For instance, Shield AI, a company focused on empowering robotics with intelligent software to perceive and navigate the world, won the first annual Harvard Yale Pitch-Off. We also had many impressive student-led companies win top prizes for the President’s Challenge and Dean’s Challenges, including SurgiBox, solving the problem of surgical sterility; Magic Make Hers, helping girls of color envision themselves in any career; and Herald, which makes health care safer by offering clinicians real-time access to clinical data.
Beyond competitions, a diverse group of startups brought their products to market, including RAW Is Everything, focusing on single ingredient beauty products; Antera Therapeutics, providing a regimen for the safe early introduction of peanut allergens; and DoneGood, an app that makes socially responsible shopping easy.
For startups led by Harvard alumni, TrueMotion, a driver behavior insights company, raised $10M in funding and moved out of the Harvard Innovation Labs into office space in the Seaport District (we’ll miss them!). Collectively, Harvard Innovation Labs ventures have now raised more than $300M since 2011. We also saw two former Harvard Innovation Labs' ventures, greeting cards company LovePop and clothes unshrinking solution Unshrinkit, secure funding on the ABC television program Shark Tank.
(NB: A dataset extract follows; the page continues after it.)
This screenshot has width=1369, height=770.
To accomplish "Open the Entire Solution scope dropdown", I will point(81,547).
Speaking of national media, two Harvard Innovation Labs’ alumni were featured in The New York Times this academic year – ArtLifting, enabling the homeless to sell their art, and RapidSOS, creating a mobile app that improves emergency response.
There are dozens more stories like this from the past year alone, and hundreds since Harvard Innovation Labs started in 2011.
Looking ahead
Our team has greatly enjoyed working with so many inspiring people from the Harvard community over the last year, and we’re looking forward to expanding the Harvard Innovation Labs with the opening of the Harvard Life Lab this fall. The Life Lab will enable us to give high-potential life sciences and biotech ventures with at least one Harvard founder (faculty, alumni, or students) access to fully equipped and permitted laboratory and office space. The Life Lab will have 36 lab benches and 50 co-working seats as well as access to all of the resources at the Harvard i-lab.
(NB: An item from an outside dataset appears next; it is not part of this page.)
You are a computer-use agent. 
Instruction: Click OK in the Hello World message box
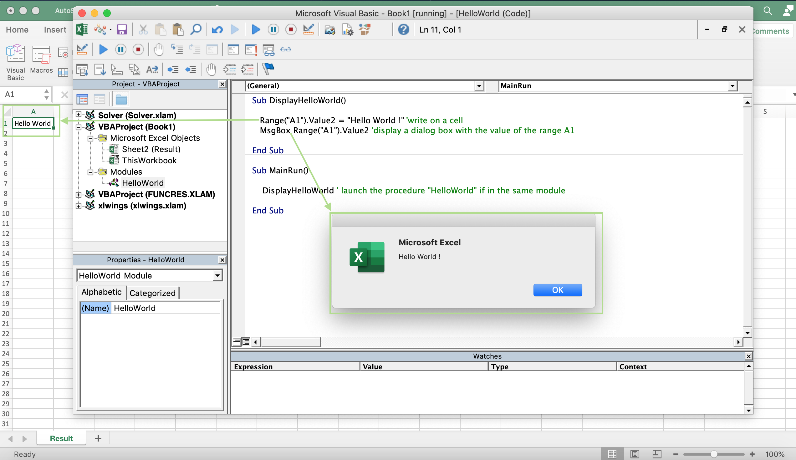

Initiatives like the Life Lab reflect how the Harvard Innovation Labs is focused on finding more effective ways to support innovation and entrepreneurship across industries. While there’s much to celebrate from the last academic year, we’re even more excited by the prospect of increasing our levels of support and resources to help more of the Harvard community unlock ideas that have real impact on the world.